Perhaps what surprises Raine more than the success of his primary product, however, is the lacklustre reception received by another product they designed. IPBS designed a software package to help financial institutions meet the more stringent Know Your Customer (KYC) requirements of the post-9/11 world. The Bahamian firm teamed up with Miami-based WorldCompliance, a global leader in KYC data and information services.
According to Raine, most financial institutions rely on manual referencing, something his team realized was simply too time consuming a task to be effective.
“Just keeping up with the watch lists is a major task,” he declares. “If you’ve got 10,000 accounts, you have to ensure that a client’s name is not on a watch list. If you’re going to try to do that manually—if you could do a thousand names in a month, and scrub your data once a year, which is really not adequate—you’d be doing well. If you’ve got far more clients than that you’ve got a far bigger problem,” he says. In fact, he points to the very real possibility that a client can be checked thoroughly, be deemed a safe risk, signed up and just days later run into trouble. Unless the institution is continuously checking up on its clients, it could be months or even longer before anyone realizes that there is a problem.

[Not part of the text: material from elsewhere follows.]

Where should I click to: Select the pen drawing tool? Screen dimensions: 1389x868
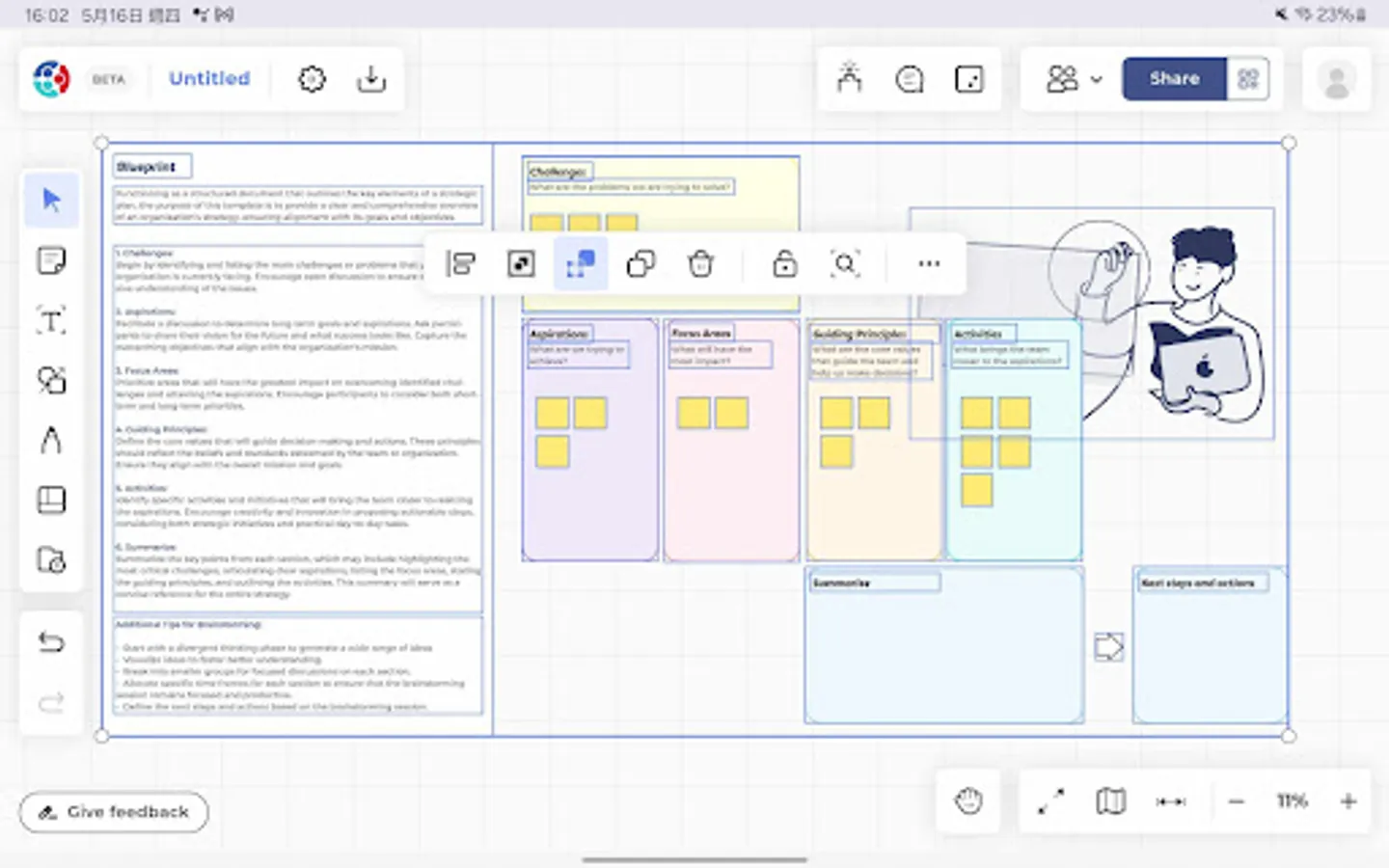[51, 440]
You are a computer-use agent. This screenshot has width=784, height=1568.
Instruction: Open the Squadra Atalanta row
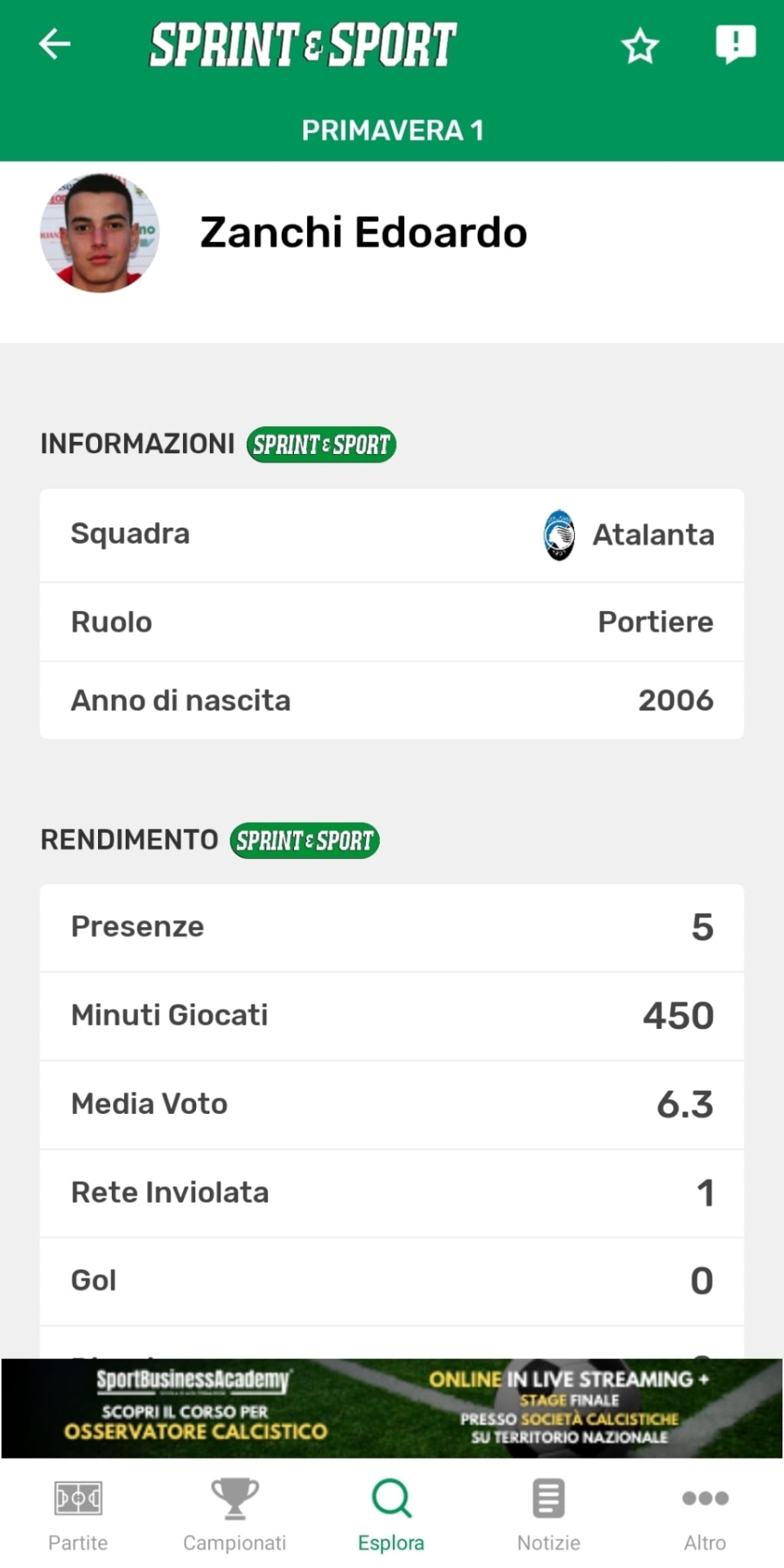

A unique feature offered by the IPBS/WorldCompliance programme is that banks no longer have to go on the very public Internet to screen their clients. The WorldCompliance database includes more than 800,000 individuals who have been tagged for any number of reasons, so privacy issues can be put to rest.
Perhaps largely because of the unusually active hurricane seasons of the past few years, a movement is underfoot for financial institutions—whether they are major international retail banks, private trust companies or even insurance brokers and agents—to devise a foolproof disaster recovery plan.
At a recent Bahamas Financial Services Board-sponsored Disaster Recovery and Business Continuity Planning Seminar, the Central Bank’s inspector of banks and trust companies, Michael Foot, advised that draft guidelines for business continuity plans are being created and that Bahamian banks need to have discussions with regulators in other jurisdictions prior to a disaster that would necessitate setting up shop elsewhere.
Marcus Cheetham, president of Nassau-based Southworth Consultants, believes disaster recovery can be big business for Bahamian information technology companies. And he feels the country has the infrastructure, technology and knowledge to look beyond providing the service for just locally-based financial institutions.
As far as he is concerned, there is tremendous potential for The Bahamas to establish itself as a premier site for remote data hosting to be used in disaster recovery plans.
While many of the larger institutions operating in The Bahamas use the disaster recovery and remote data hosting services offered by their head offices, Cheetham says many lack that luxury and still others are looking for additional backup.
Bahamian companies are also well-positioned to provide the service, he points out, because of legislation and differences among jurisdictions.
Financial institutions need to maintain privacy when storing their data either outside their physical offices or in another part of the world. Cheetham says many of his clients opt to store their data with Southworth Consultants in Nassau because they don’t want to risk sending their client’s data to another jurisdiction, making it susceptible to being shared.
For that reason, and because New Providence has historically weathered hurricane seasons without major damage, companies based elsewhere in the world are opting to host their data here.
“The Bahamas is unique. We are sitting here as a totally independent offshore jurisdiction with the technological infrastructure and know-how to safely and privately store just about any company’s data. So long as they can get here or can get to an Internet connection, they can be up and running no matter what they’ve just been through,” he explains.